Le microbiote intestinal, cet ensemble de près de 40 000 milliards de bactéries, virus, parasites et champignons non pathogènes, joue un rôle crucial dans notre santé. Installé dans l'intestin grêle et le côlon, il participe à la digestion, renforce l'immunité et influence même notre santé mentale. Un déséquilibre, appelé dysbiose, est associé à des pathologies comme l'obésité, les maladies inflammatoires chroniques de l'intestin ou des troubles neuropsychiatriques. Mais comment préserver cet allié précieux ? Voici les conseils du Dr Julien Scanzi, gastro-entérologue.
Une alimentation riche en fibres et en produits fermentés
Le premier levier pour chouchouter son microbiote est l'alimentation. Il faut limiter les aliments ultratransformés et les excès de sucre, qui sont délétères. À l'inverse, privilégiez les fibres présentes dans les fruits, les légumes, les céréales complètes, les légumineuses, les oléagineux et les graines.

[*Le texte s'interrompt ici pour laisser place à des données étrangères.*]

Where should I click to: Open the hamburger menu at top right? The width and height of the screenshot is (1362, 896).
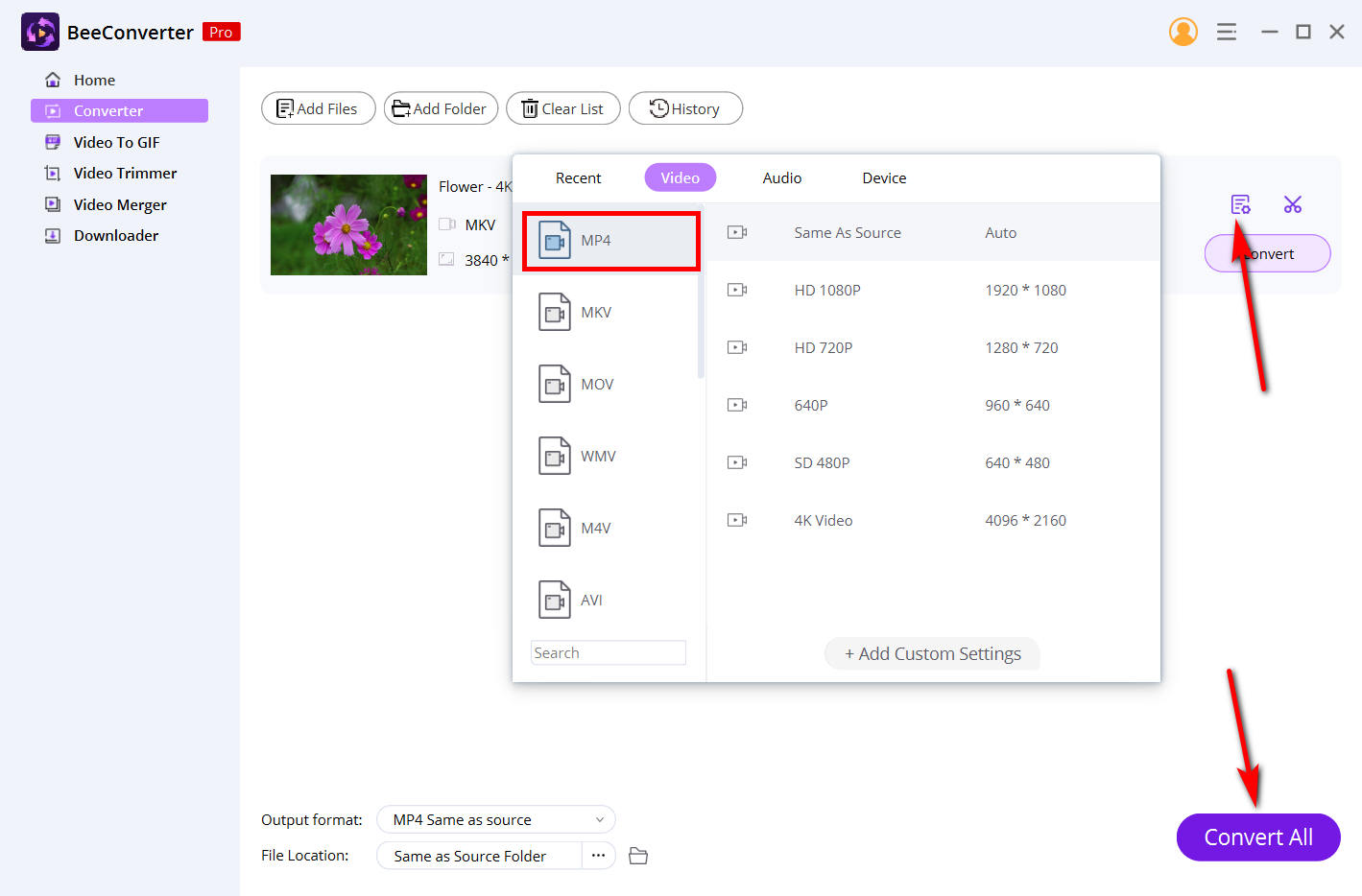coord(1227,31)
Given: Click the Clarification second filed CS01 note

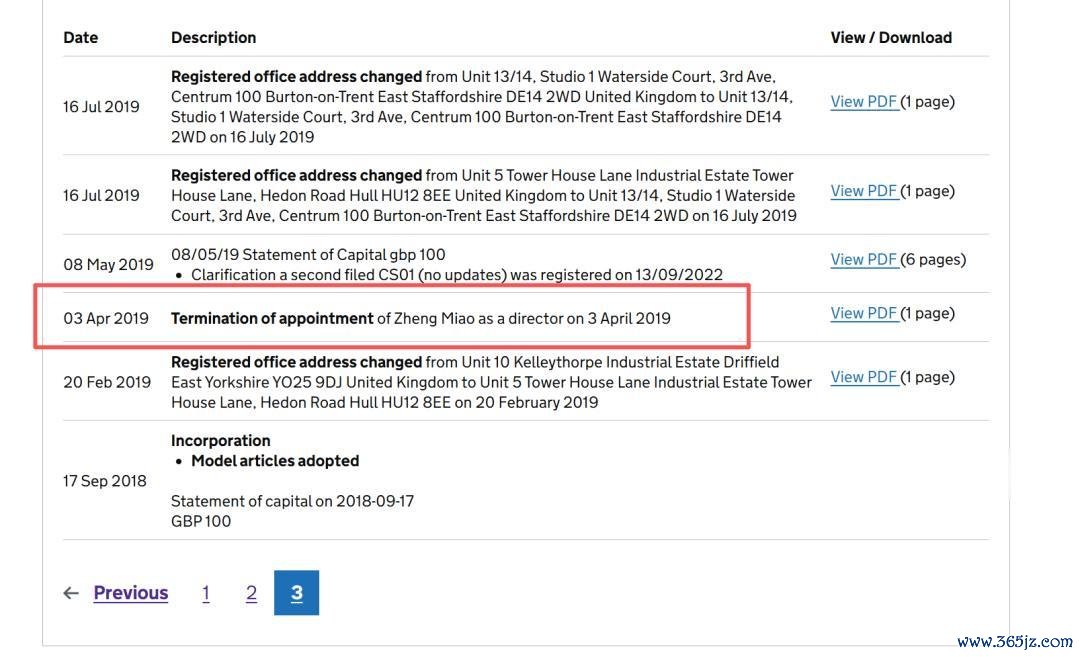Looking at the screenshot, I should [456, 274].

Ces végétaux nourrissent les bonnes bactéries intestinales. Les aliments fermentés comme les yaourts, le kéfir, le kombucha, la choucroute ou les légumes fermentés sont également recommandés, car ils apportent des micro-organismes vivants bénéfiques.

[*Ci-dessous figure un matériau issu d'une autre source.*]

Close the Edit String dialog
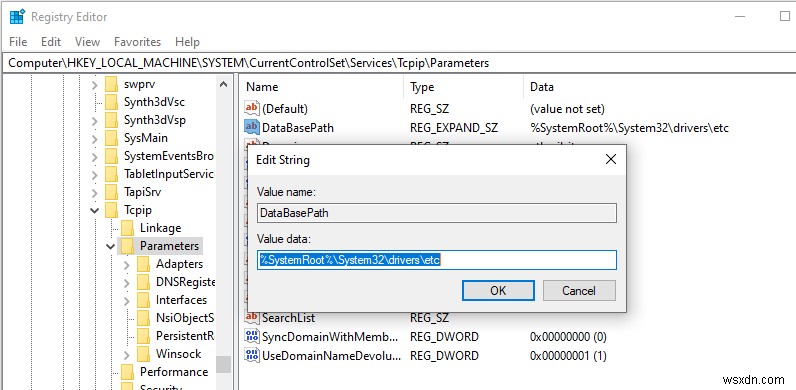Viewport: 796px width, 390px height. point(611,159)
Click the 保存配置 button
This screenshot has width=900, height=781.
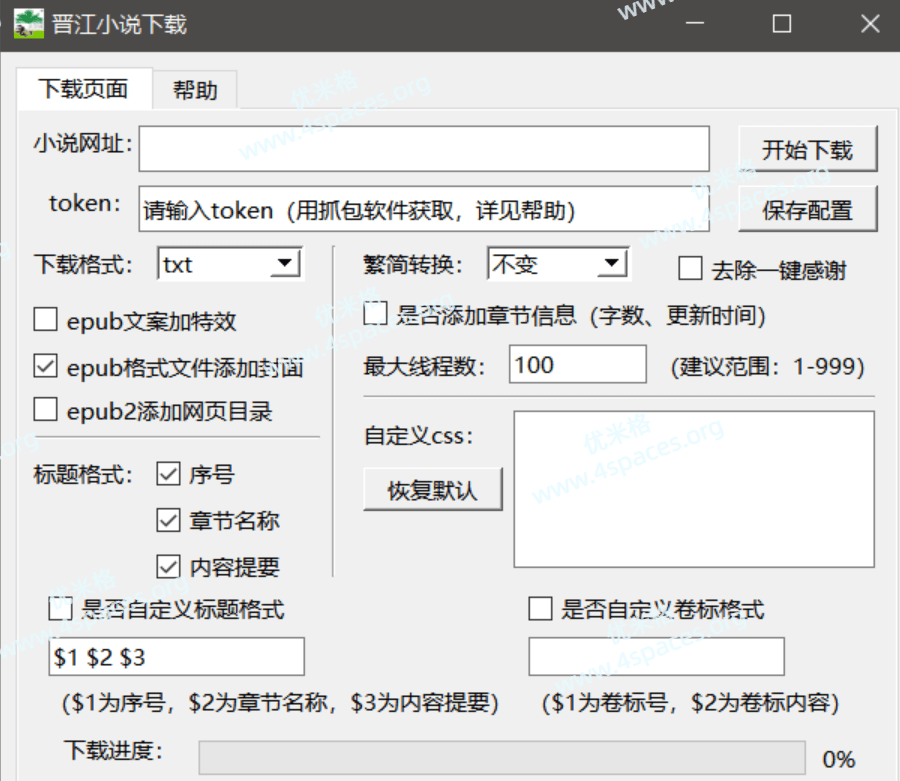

Des astuces simples pour enrichir son microbiote
Certains choix alimentaires simples peuvent faire la différence. Par exemple, consommer des bananes peu mûres apporte davantage d'amidon résistant, une fibre qui nourrit le microbiote. De même, laisser refroidir des pommes de terre, du riz ou des pâtes après cuisson augmente leur teneur en amidon résistant. Inutile de chercher des produits spécifiques : un yaourt nature ou des féculents bien choisis suffisent.
Les boissons à privilégier
Évitez les sodas, riches en sucre et additifs. Les jus de fruits, bien que moins transformés, sont souvent pauvres en fibres. Préférez les fruits entiers ou des boissons fermentées comme le kéfir ou le kombucha.

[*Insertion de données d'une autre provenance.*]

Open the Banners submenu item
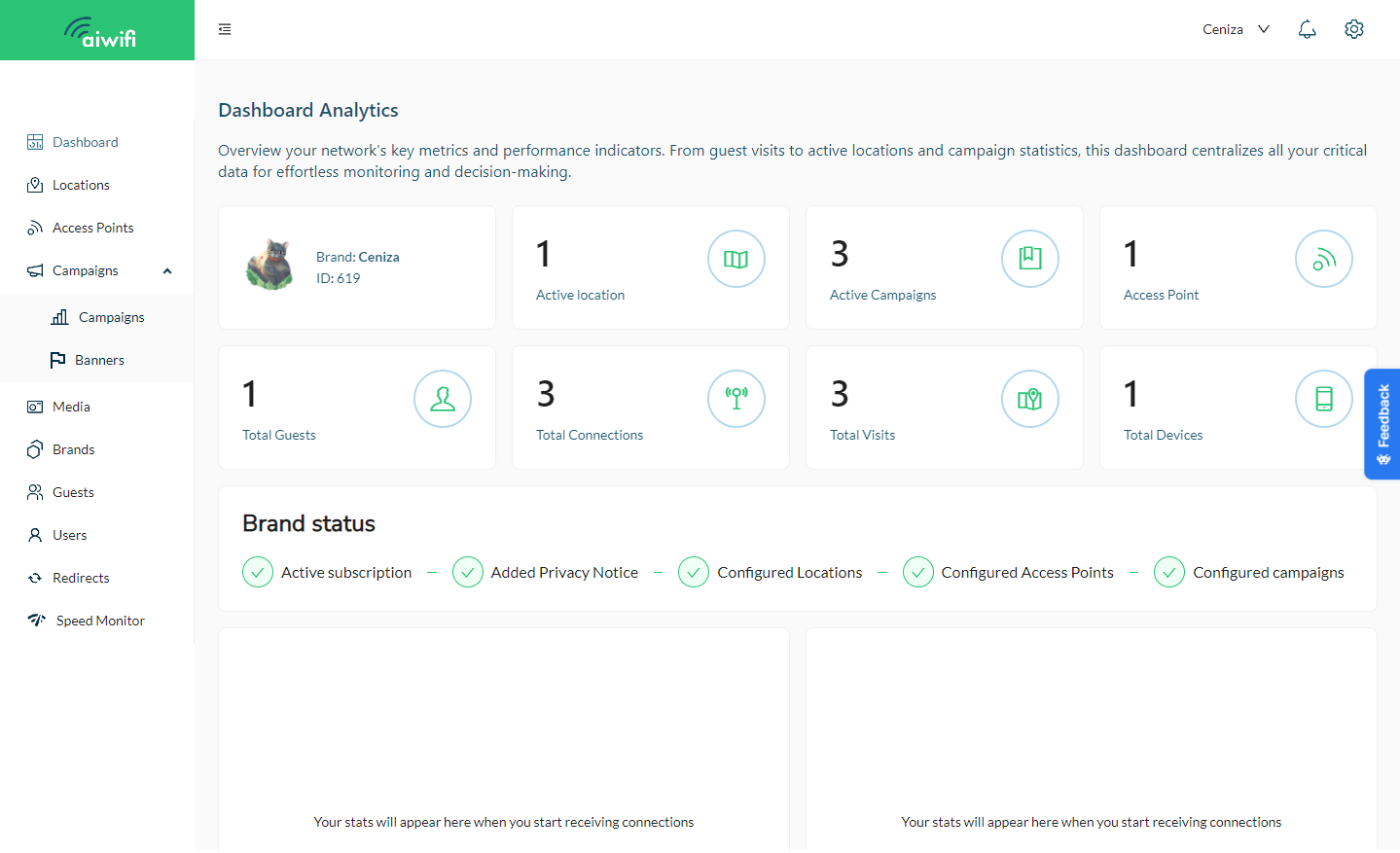[99, 360]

Hygiène de vie : activité physique, sommeil et gestion du stress
L'alimentation n'est pas seule en jeu. Une activité physique régulière, un sommeil réparateur et une bonne gestion du stress sont bénéfiques pour le microbiote. À l'inverse, la sédentarité, le stress chronique et le manque de sommeil lui nuisent.
Faut-il prendre des probiotiques ?
Dans une situation normale, avec une alimentation variée et équilibrée, les probiotiques ne sont pas nécessaires. Ils sont utiles pour pallier les effets des antibiotiques. Des souches comme Saccharomyces boulardii et Lacticaseibacillus rhamnosus GG sont recommandées pendant et après une cure d'antibiotiques pour limiter les diarrhées et préserver le microbiote.
En attendant les avancées de la recherche, chacun peut agir au quotidien pour préserver son microbiote et sa santé.